U.S News & World Report just released their list of 150 best places to live in the United States for 2021-22. To make the list, “U.S. News analyzed the 150 most populous metro areas to find the best places to live. To make the top of the list, a place had to have good value, be a desirable place to live, have a strong job market and a high quality of life.” Given the nature of this list, we thought it would be cool to see what cities with good access to the mountains made the cut.

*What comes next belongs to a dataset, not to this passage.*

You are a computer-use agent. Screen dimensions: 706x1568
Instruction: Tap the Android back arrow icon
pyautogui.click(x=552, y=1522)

After looking at the rankings, we realized it only ranks the top 150 most populous metro areas, leaving many classic mountain/ski towns off the list. Obviously, the definition of “Mountain Town” can vary based on who you talk to. Some will say that the town must be small and fully surrounded by mountains. Others will say that a town near the edge of the mountains qualifies. Because most metro areas in the U.S are not directly in the mountains, we are going to go with the more liberal definition.
It should not come as a surprise that Boulder, Colorado, topped the list. Boulder, located just north of Denver, boasts plenty of opportunities for the outdoor enthusiast. In the winter, Eldora Mountain Resort is only 30 minutes away by car. Besides Eldora, many other Colorado resorts and backcountry terrain are within close reach. Boulder boasts a hardcore cycling, climbing, mountain biking, and trail running scene in the summer. U.S News ranks Boulder highly in being a very desirable place to live with a good job market and a high quality of life.

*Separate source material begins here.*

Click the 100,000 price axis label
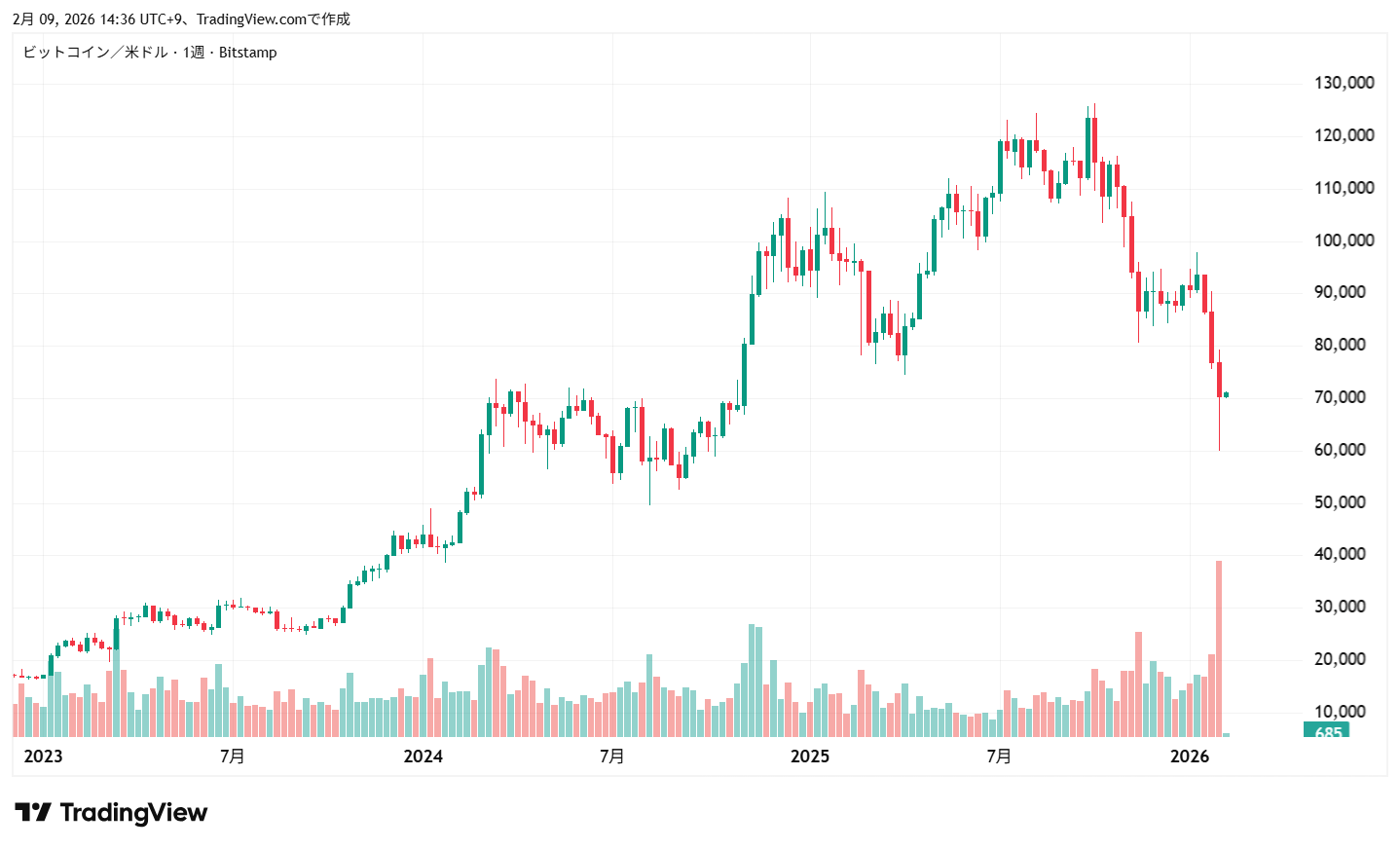 (x=1344, y=240)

In addition to Boulder, three other Colorado towns made the top 20 of the list. (#6 Colorado Springs, #14 Denver, and #17 Fort Collins.) Like Boulder, all three of these towns lie right on the edge of the Rocky Mountains and are a gateway to outdoor adventure.
#6 Colorado Springs is located close to 14,115 foot Pikes Peak and the surrounding mountains. It is also home to the infamous “Incline” hiking trail, which gains over 2,000 vertical feet in less than a mile.
#14 Denver is the largest city in Colorado and hosts a plethora of activities. Hop on I-70 into the mountains or stay in town for a Rockies or Nuggets game. Loveland and A-Basin are around one hour away (on a good day), with several other ski resorts, mountain passes, and hiking trails nearby.
#17 Fort Collins, the lesser-known of the Colorado towns, is considerably cheaper than the Denver-Boulder area. It is within 60 miles of both Winter Park and Eldora, along with boasting good access to Rocky Mountain National Park. Fort Collins also sports a lively craft brewing scene and is home to the popular New Belgium Brewing.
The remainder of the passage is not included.